Just recently that priest, Father Andrew Marlborough, emailed to let me know about a ‘significant collection’ of Kern’s paintings being sold by a dealer in Salzburg – the same dealer from whom he had bought one of the pictures he now owns. Fr Andrew informed me that the paintings all come from a gallery that recently closed. They include some that have been shown in recent exhibitions and that I’ve written about on this site. One can’t help thinking that they should really be in a public gallery rather than private ownership. Fr Andrew has kindly sent me reproductions of the paintings and has given me permission to post them here.

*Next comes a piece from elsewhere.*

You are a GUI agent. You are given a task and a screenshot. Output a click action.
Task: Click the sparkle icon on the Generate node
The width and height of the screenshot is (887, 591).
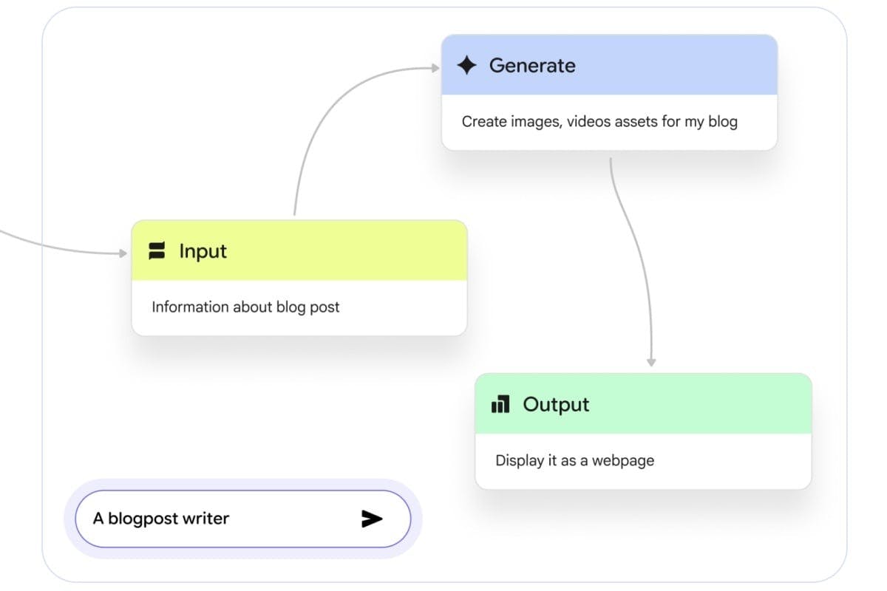click(466, 66)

The largest group among these paintings is a set of depictions of the Virgin and Child, one of Kern’s favourite subjects, while there are two semi-abstract pictures of the Nativity, one of which resembles other post-1950 paintings in Kern’s ‘Madonna Cycle’ and the other a design for a stained glass window. There are four completely abstract paintings, representing the range of styles with which Kern experimented in his later years. The street scene is one of the series that Kern painted during his sojourn in Sicily. The portrait of a young girl dates from 1920 and is featured in Karl Heinz Ritschel’s book about Kern. Like the auction at Roseberys mentioned in my last post, the collection includes a series of sketches for Stations of the Cross, while the depiction of the Crucifixion immediately below may also have been a sketch for an ecclesiastical commission.

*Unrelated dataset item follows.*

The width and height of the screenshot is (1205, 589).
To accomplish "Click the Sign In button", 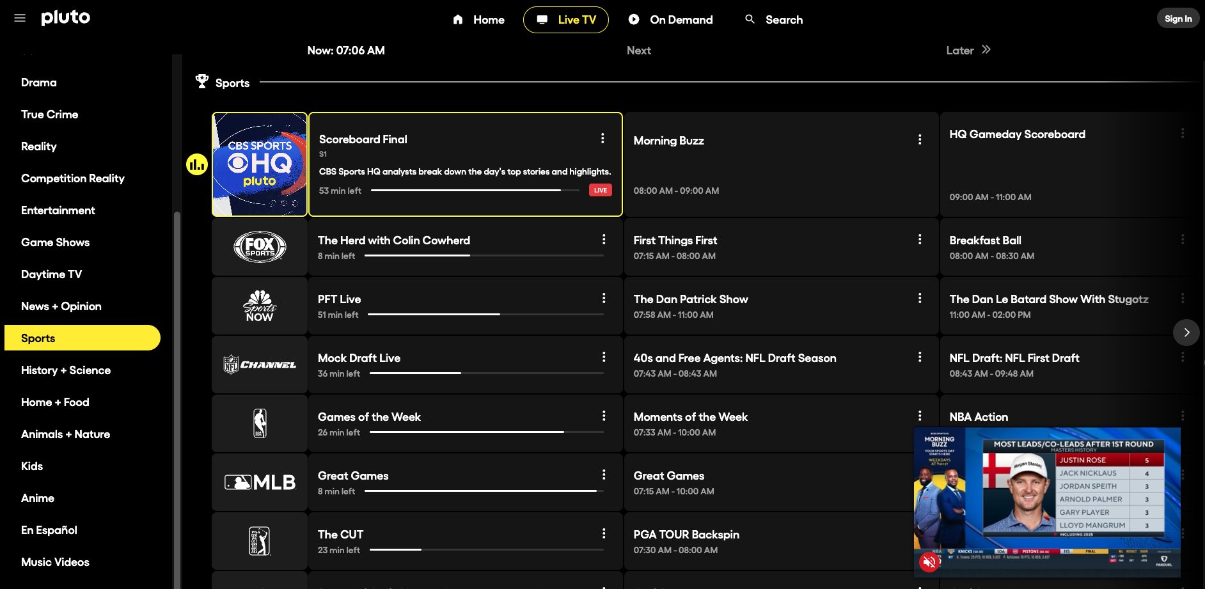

For those who may be interested, the paintings are being sold by the Salzburg art dealer Robert Rath, who is in the process of downsizing prior to retirement. Telephone number: +43 650 5007130.

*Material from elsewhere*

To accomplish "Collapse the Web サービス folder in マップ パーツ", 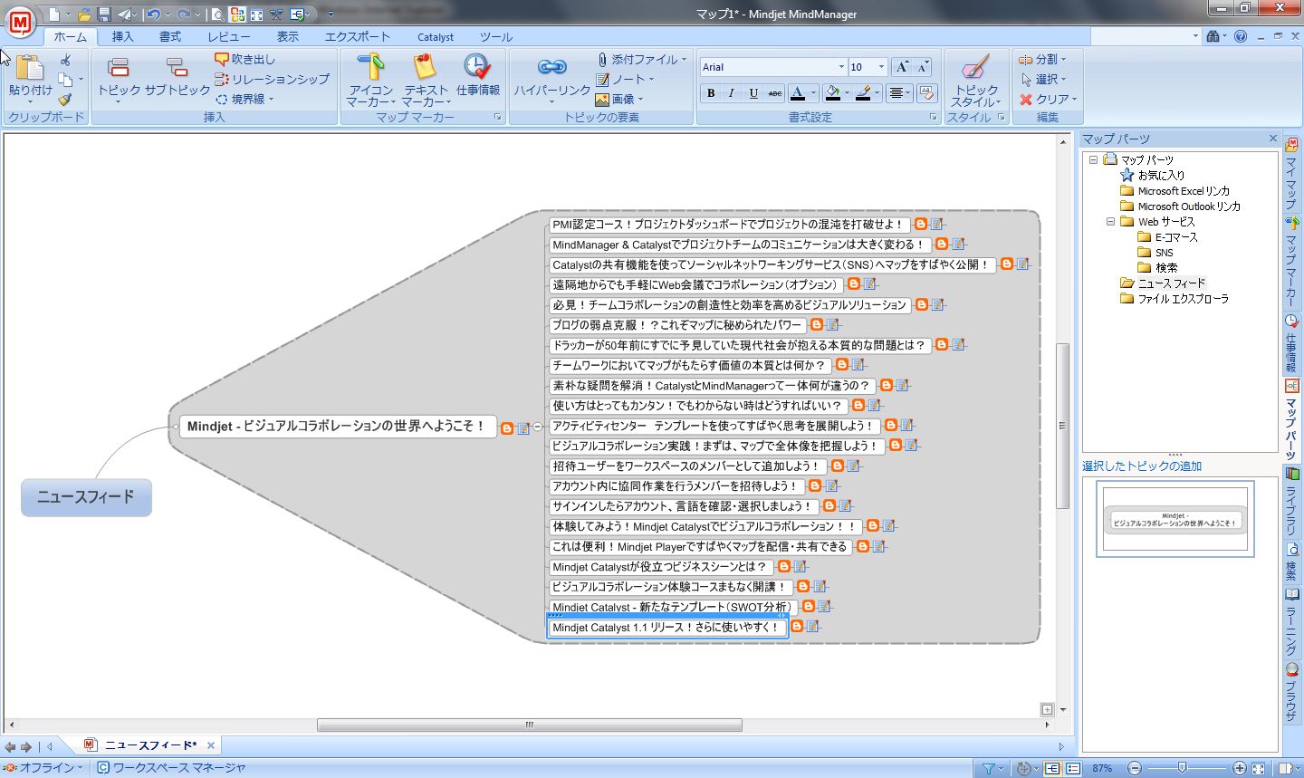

Although he doesn’t say so in his emails to me, I’m fairly sure that Fr Andrew is the same Andrew Marlborough who was ordained in the diocese of Plymouth in 2022, after a number of years working in the art and antiques business, primarily in auctions. Interestingly, this is a background he shares with Fr Patrick Van Der Vorst, the founder of the popular Christian Art website, who before his ordination in 2023 worked for 25 years in the art trade, rising to the position of Director of Sotheby’s Europe.